**What the task requires**. Copy the line with "Início (305, 35)" and all lines following it through the last line of the entries, exactly as written.

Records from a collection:
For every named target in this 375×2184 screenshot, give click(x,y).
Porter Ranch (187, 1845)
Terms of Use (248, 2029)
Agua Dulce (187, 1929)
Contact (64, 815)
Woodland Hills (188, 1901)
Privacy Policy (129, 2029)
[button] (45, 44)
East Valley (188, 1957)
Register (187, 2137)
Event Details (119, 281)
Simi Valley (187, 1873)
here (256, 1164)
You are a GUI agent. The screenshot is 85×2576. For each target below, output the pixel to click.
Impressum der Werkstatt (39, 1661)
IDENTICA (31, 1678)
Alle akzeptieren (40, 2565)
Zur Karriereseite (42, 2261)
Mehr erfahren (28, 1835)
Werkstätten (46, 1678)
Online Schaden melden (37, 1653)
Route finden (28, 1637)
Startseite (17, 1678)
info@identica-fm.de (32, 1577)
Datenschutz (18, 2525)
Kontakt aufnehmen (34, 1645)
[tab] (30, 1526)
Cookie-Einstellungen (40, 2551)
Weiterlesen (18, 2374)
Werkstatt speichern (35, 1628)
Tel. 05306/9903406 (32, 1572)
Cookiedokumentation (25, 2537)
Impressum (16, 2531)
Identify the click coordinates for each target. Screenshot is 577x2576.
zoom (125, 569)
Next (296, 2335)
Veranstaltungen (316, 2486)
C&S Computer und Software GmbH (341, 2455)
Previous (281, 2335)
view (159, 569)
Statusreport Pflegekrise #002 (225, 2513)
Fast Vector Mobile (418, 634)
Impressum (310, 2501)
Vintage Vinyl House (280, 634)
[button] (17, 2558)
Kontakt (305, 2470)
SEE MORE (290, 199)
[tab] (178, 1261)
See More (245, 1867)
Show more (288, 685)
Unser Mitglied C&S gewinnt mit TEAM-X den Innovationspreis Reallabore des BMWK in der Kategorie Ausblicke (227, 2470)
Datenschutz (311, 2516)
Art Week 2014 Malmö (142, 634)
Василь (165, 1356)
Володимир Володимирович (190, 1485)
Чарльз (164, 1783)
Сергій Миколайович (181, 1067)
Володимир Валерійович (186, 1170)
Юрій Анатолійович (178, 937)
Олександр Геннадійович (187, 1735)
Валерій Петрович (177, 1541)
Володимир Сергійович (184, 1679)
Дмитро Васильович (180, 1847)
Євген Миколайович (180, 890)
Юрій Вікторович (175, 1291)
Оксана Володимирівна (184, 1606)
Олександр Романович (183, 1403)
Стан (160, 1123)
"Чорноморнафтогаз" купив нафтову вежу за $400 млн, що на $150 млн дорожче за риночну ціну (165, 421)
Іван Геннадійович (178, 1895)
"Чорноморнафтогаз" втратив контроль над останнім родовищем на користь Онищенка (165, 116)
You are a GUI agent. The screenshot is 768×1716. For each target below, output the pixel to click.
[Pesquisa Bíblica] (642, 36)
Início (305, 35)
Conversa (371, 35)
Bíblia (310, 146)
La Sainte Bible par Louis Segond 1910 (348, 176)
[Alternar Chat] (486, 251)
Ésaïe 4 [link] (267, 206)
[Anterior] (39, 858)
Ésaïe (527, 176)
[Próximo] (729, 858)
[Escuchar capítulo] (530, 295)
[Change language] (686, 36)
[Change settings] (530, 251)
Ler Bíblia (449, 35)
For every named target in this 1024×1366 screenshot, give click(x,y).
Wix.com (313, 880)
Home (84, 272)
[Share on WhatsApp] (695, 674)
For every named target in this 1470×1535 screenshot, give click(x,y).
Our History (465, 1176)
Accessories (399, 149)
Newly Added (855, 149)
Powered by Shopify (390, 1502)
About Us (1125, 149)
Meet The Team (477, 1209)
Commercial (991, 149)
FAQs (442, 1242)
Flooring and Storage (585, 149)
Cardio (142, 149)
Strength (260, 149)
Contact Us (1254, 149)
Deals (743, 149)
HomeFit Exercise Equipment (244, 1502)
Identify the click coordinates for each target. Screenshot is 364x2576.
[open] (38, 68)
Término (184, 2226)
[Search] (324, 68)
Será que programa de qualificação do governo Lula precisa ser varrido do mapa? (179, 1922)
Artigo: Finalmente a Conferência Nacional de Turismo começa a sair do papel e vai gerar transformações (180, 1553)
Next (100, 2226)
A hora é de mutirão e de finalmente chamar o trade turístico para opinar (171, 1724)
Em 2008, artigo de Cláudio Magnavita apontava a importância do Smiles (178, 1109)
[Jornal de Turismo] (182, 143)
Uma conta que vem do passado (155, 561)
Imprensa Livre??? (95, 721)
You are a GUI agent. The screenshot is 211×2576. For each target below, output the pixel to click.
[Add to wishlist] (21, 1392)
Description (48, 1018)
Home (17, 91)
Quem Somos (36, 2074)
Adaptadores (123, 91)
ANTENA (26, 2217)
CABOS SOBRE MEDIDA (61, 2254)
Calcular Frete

**Result of the task**.
Início (305, 35)
Conversa (371, 35)
Bíblia (310, 146)
La Sainte Bible par Louis Segond 1910 (348, 176)
[Alternar Chat] (486, 251)
Ésaïe 4 [link] (267, 206)
[Anterior] (39, 858)
Ésaïe (527, 176)
[Próximo] (729, 858)
[Escuchar capítulo] (530, 295)
[Change language] (686, 36)
[Change settings] (530, 251)
Ler Bíblia (449, 35)
For every named target in this 1024×1366 screenshot, give click(x,y).
Wix.com (313, 880)
Home (84, 272)
[Share on WhatsApp] (695, 674)
For every named target in this 1470×1535 screenshot, give click(x,y).
Our History (465, 1176)
Accessories (399, 149)
Newly Added (855, 149)
Powered by Shopify (390, 1502)
About Us (1125, 149)
Meet The Team (477, 1209)
Commercial (991, 149)
FAQs (442, 1242)
Flooring and Storage (585, 149)
Cardio (142, 149)
Strength (260, 149)
Contact Us (1254, 149)
Deals (743, 149)
HomeFit Exercise Equipment (244, 1502)
Identify the click coordinates for each target. Screenshot is 364x2576.
[open] (38, 68)
Término (184, 2226)
[Search] (324, 68)
Será que programa de qualificação do governo Lula precisa ser varrido do mapa? (179, 1922)
Artigo: Finalmente a Conferência Nacional de Turismo começa a sair do papel e vai gerar transformações (180, 1553)
Next (100, 2226)
A hora é de mutirão e de finalmente chamar o trade turístico para opinar (171, 1724)
Em 2008, artigo de Cláudio Magnavita apontava a importância do Smiles (178, 1109)
[Jornal de Turismo] (182, 143)
Uma conta que vem do passado (155, 561)
Imprensa Livre??? (95, 721)
You are a GUI agent. The screenshot is 211×2576. For each target below, output the pixel to click.
[Add to wishlist] (21, 1392)
Description (48, 1018)
Home (17, 91)
Quem Somos (36, 2074)
Adaptadores (123, 91)
ANTENA (26, 2217)
CABOS SOBRE MEDIDA (61, 2254)
Calcular Frete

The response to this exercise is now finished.